» **Problem statement**
Would you return, word for word, the lines of the data below from the line with "This screenshot has width=926, height=926." through the line with "The image size is (1684, 989).", and no others?
▼
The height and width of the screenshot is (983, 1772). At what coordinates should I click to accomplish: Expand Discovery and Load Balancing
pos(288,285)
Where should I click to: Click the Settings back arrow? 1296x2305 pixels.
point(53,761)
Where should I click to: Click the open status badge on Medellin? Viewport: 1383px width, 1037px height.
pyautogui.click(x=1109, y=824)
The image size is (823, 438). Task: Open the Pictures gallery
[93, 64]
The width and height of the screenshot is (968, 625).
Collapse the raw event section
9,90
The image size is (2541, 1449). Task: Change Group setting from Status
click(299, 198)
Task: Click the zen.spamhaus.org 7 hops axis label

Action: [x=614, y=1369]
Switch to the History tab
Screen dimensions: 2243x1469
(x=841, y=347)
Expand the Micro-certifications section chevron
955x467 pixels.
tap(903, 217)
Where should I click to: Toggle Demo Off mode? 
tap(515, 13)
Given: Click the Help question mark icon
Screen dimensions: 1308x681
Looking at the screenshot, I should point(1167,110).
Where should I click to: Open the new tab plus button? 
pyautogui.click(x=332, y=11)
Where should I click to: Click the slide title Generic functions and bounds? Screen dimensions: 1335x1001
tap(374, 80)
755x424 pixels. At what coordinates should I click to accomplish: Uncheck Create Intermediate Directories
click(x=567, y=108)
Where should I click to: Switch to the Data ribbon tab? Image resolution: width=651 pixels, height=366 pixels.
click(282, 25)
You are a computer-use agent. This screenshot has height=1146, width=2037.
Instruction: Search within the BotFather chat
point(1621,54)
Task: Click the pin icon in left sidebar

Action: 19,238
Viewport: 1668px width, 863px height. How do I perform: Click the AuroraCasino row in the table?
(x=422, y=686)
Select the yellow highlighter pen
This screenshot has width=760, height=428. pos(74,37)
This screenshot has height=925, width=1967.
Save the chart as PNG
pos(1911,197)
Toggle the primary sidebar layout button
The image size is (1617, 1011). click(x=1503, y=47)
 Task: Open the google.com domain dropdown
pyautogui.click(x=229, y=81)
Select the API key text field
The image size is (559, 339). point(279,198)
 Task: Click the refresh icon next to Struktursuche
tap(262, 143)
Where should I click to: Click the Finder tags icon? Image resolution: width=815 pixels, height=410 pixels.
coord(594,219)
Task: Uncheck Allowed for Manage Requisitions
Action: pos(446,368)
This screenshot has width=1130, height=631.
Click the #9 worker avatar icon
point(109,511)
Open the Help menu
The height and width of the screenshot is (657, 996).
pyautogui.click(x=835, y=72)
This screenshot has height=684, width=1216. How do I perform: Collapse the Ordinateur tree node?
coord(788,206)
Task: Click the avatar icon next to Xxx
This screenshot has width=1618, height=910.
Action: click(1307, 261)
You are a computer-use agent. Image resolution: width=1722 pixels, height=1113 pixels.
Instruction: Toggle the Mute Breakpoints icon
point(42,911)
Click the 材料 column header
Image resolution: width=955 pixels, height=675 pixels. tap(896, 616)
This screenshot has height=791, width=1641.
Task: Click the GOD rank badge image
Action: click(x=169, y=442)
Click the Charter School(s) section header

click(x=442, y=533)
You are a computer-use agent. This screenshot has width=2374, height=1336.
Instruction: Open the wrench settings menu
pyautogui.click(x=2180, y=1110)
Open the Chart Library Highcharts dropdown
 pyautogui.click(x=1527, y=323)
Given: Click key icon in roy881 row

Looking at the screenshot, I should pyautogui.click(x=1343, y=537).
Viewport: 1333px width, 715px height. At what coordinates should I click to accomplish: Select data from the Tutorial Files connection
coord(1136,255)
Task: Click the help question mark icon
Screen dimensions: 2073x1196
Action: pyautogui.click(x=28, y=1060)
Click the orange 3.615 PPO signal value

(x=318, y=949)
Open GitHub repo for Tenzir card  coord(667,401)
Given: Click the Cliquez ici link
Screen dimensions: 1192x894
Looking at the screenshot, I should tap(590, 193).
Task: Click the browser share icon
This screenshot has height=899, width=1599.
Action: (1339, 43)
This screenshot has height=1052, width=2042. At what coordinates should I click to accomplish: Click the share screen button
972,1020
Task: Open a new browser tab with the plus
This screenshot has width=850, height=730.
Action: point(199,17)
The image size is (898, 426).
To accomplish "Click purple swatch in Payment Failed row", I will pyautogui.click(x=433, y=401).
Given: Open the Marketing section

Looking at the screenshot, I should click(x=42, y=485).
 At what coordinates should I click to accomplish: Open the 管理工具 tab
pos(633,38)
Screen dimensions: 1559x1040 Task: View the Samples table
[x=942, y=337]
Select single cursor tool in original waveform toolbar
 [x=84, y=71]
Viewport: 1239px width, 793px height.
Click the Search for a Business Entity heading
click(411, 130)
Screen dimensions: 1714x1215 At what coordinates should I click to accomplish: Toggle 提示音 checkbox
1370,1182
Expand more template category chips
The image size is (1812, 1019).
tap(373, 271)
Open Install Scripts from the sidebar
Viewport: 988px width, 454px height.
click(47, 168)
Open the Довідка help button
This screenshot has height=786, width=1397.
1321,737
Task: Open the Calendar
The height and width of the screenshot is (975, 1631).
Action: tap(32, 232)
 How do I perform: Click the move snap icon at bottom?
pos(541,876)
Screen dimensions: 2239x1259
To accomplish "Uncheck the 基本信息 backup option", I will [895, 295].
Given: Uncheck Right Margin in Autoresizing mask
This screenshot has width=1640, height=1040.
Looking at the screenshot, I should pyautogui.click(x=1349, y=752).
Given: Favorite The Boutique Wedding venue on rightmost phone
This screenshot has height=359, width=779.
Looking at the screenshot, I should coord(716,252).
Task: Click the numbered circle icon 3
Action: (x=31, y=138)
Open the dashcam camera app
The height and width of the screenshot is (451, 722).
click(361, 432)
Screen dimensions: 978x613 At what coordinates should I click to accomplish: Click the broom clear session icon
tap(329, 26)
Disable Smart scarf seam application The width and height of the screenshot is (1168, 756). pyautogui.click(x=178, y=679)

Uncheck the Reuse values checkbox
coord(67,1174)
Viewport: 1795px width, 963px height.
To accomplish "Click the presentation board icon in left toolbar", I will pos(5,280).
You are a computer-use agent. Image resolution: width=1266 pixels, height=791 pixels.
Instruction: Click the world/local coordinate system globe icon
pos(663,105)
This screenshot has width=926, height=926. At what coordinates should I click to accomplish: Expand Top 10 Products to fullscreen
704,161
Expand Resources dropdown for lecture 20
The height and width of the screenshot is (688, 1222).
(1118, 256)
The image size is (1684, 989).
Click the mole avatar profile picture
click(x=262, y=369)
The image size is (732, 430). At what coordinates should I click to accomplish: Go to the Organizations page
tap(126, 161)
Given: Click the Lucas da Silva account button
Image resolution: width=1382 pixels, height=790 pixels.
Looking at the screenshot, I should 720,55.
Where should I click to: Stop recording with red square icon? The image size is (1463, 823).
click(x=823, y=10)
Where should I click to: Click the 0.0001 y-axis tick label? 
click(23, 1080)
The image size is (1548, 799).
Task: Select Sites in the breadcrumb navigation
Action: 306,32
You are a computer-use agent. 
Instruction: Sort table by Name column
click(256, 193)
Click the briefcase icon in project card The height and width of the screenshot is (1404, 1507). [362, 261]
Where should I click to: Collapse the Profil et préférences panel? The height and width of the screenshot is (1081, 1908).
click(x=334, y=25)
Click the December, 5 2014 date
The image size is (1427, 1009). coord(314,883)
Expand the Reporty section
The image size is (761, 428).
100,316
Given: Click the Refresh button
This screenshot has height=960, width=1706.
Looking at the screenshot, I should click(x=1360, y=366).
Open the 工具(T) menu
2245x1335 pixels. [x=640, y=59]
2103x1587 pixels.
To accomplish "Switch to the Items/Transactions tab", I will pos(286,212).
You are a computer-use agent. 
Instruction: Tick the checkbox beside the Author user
▲
» **Response**
This screenshot has width=926, height=926. At what coordinates should I click to accomplish: Expand Top 10 Products to fullscreen
704,161
Expand Resources dropdown for lecture 20
The height and width of the screenshot is (688, 1222).
(1118, 256)
The image size is (1684, 989).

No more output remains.